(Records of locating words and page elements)
....

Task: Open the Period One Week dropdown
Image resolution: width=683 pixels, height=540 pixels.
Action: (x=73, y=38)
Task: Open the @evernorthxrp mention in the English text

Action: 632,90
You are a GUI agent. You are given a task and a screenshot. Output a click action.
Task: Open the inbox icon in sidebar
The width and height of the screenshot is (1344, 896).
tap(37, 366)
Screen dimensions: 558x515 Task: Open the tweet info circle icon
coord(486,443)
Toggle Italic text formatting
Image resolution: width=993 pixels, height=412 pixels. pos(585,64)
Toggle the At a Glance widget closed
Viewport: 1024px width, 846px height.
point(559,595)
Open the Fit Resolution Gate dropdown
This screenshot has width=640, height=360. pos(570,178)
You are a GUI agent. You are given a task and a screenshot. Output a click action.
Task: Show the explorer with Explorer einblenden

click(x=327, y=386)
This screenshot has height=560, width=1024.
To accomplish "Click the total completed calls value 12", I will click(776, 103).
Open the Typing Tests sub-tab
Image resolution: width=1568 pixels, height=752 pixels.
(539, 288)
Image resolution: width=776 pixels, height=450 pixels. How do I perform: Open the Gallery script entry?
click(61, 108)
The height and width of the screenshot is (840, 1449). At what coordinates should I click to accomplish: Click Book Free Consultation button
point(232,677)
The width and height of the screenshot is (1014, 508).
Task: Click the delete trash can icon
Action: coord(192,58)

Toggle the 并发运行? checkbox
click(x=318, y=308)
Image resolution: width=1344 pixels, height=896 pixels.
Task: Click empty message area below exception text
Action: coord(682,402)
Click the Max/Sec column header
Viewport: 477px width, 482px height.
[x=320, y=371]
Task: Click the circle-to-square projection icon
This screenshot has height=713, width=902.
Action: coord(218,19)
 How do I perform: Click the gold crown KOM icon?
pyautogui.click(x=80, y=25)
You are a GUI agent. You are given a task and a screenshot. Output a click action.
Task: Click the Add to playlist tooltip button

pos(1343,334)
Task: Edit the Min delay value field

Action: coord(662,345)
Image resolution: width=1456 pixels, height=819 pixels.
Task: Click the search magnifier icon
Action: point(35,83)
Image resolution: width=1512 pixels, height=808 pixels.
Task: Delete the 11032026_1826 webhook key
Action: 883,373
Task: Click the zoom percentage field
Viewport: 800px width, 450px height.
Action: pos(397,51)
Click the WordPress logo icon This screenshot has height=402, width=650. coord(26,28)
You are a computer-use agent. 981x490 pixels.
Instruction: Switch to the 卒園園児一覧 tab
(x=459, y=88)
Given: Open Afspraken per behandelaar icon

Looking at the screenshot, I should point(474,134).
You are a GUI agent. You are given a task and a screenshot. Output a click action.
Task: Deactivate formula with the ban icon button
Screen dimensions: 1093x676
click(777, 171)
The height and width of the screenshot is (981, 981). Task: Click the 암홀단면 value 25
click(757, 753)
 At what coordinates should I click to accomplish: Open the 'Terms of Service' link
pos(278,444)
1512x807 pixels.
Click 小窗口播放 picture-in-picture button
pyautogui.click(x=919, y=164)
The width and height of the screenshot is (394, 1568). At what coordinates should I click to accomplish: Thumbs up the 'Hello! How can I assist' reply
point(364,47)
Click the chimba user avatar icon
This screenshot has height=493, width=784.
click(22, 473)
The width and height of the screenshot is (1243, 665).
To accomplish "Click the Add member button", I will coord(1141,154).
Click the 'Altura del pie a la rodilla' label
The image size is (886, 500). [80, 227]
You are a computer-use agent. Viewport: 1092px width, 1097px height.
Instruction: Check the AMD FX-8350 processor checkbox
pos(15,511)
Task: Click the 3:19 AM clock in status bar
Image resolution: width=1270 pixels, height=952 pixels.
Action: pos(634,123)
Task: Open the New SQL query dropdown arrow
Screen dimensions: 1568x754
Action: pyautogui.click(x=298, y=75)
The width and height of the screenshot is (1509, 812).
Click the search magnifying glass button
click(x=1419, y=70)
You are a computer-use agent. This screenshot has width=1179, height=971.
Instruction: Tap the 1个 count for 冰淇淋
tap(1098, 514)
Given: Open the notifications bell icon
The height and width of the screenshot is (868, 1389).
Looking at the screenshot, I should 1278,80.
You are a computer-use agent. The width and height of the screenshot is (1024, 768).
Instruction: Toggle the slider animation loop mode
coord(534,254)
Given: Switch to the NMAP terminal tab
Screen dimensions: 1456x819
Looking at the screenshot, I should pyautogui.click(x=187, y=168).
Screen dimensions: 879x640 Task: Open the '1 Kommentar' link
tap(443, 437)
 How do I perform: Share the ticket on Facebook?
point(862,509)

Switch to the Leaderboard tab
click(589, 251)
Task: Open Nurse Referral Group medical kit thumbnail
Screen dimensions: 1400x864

....

To do: Copy out the lines from the one containing "Given: Switch to the NMAP terminal tab" up to and including the one containing "point(862,509)", keeping them identical to the original.

Written answer:
Given: Switch to the NMAP terminal tab
Screen dimensions: 1456x819
Looking at the screenshot, I should pyautogui.click(x=187, y=168).
Screen dimensions: 879x640 Task: Open the '1 Kommentar' link
tap(443, 437)
 How do I perform: Share the ticket on Facebook?
point(862,509)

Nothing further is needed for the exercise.